The researchers also studied the levels of ghrelin and LEAP2 in a group of mice. To recreate the nutritional state of anorexia nervosa, a group of young female mice were fed normally, then their food was restricted to 50% for 15 days, before normal feeding was restored. Impulsivity was tested by giving mice the choice between a small food reward that was delivered immediately, or a larger reward that was delivered after a time delay.
Researchers found that the mice were more impulsive when their food was restricted and their impulsivity was only partially restored by refeeding. Higher levels of LEAP2 were also linked to higher impulsivity when the mice were being refed.
Taken together, these results suggest that LEAP2 could play a role in the connection between the digestive system and the brain and how this goes wrong in anorexia nervosa.
Dr Tolle said: "Our findings suggest that metabolic signals that normally regulate hunger adapt differently in pathological eating such as anorexia nervosa. These signals also influence the brain and decision-making processes.
"What we have learned about LEAP2 suggest it is a potential target for much-needed new therapeutic strategies. In addition, our research identifies LEAP2 as a biomarker of relapse, suggesting it could be possible to test and monitor patients and adapt treatment as needed."
Dr Tolle and her team have also found that mice with restricted food who are treated with the LEAP2 hormone have difficulty regulating their blood sugar.
Dr Tolle explained: "Recent research has shown that there is a genetic link between anorexia nervosa and metabolic traits such as blood glucose and insulin resistance. This is important because it redefines anorexia nervosa as being a disorder with both metabolic and psychiatric origins.
"Our most recent findings suggest that in anorexia nervosa there could be a 'metabolic tolerance' to being underfed and in some patients that may predict their tolerance to being able to diet for many months or even years. If LEAP2 is a biomarker of this tolerance to undernutrition, then it could be used to predict which patients may be at higher risk of the most serious, long-term illness."

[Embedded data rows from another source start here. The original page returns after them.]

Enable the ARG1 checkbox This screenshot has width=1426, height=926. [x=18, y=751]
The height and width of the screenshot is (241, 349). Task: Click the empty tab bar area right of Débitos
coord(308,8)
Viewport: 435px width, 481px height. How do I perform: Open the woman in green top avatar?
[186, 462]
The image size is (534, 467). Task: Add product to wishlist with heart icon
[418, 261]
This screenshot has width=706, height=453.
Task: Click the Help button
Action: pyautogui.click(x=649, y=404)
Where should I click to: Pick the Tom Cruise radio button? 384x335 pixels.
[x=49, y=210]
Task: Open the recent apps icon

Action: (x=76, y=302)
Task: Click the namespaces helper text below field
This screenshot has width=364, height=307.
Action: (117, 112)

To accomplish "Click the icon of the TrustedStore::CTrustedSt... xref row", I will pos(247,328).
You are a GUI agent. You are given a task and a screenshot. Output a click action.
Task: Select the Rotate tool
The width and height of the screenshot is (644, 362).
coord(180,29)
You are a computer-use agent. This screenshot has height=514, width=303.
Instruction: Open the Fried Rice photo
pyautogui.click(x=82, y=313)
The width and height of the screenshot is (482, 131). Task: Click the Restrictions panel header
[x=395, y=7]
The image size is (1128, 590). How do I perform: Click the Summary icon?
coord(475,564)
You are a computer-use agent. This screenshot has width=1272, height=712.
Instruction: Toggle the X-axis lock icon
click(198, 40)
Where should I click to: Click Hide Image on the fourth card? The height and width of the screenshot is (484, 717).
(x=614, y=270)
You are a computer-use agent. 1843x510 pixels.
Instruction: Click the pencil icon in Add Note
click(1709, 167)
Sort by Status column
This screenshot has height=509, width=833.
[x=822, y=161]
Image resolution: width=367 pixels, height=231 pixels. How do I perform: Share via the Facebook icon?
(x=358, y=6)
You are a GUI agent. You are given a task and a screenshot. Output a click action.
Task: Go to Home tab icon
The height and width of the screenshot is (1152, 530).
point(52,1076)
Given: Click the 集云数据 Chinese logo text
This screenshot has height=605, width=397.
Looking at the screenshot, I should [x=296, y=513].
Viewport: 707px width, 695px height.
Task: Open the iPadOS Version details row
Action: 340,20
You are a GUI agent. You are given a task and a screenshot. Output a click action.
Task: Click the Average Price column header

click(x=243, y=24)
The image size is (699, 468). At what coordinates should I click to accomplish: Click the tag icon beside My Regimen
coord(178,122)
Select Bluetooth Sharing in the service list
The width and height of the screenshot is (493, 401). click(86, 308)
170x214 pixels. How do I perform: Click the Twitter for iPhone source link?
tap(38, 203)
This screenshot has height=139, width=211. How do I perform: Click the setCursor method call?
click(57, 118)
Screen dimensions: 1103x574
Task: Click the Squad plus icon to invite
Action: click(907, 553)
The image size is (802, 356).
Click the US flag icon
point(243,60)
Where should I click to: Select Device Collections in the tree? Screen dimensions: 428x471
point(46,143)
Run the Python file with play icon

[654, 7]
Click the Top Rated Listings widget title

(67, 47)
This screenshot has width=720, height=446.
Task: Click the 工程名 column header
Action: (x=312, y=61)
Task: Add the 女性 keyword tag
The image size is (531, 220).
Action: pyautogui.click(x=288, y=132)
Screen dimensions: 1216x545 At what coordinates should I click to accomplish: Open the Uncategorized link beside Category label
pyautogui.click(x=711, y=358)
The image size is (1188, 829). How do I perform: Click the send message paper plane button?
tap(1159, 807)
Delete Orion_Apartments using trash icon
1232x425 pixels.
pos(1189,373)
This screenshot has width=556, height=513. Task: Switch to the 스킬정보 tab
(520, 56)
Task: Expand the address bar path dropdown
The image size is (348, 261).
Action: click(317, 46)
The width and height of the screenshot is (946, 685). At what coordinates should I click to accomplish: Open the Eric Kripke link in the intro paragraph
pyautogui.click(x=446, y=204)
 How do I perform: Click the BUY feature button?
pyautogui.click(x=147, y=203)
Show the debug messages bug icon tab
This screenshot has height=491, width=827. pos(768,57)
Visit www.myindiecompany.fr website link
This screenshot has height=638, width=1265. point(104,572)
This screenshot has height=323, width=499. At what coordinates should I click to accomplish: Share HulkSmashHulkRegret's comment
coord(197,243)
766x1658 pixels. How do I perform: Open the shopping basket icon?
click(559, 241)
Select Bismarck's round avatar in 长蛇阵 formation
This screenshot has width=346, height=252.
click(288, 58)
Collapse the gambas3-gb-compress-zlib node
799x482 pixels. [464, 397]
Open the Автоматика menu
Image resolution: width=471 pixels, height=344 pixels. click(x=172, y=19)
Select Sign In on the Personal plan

The researchers plan to study anorexia nervosa in a larger group of patients and to use new techniques to measure how ghrelin and LEAP2 modify the activity of cells in the brain, working towards more effective treatments.
Professor Christina Dalla from the National and Kapodistrian University of Athens, Greece, is chair of the FENS Forum communication committee and was not involved in the research. she said: "Anorexia nervosa is a highly complex disorder influenced by many biological, psychological, and environmental factors. This condition cannot be fully captured in animal models. However, by combining data on patients with mouse studies, the researchers have been able to learn more about the biological mechanisms underlying anorexia nervosa.
"This research helps explain how changes in metabolism and nutrition may affect the brain's reward system, which could influence eating behaviour. By studying the complex factors that contribute to anorexia nervosa, we will gain better understanding of this disorder and ultimately find new personalised treatment strategies for patients."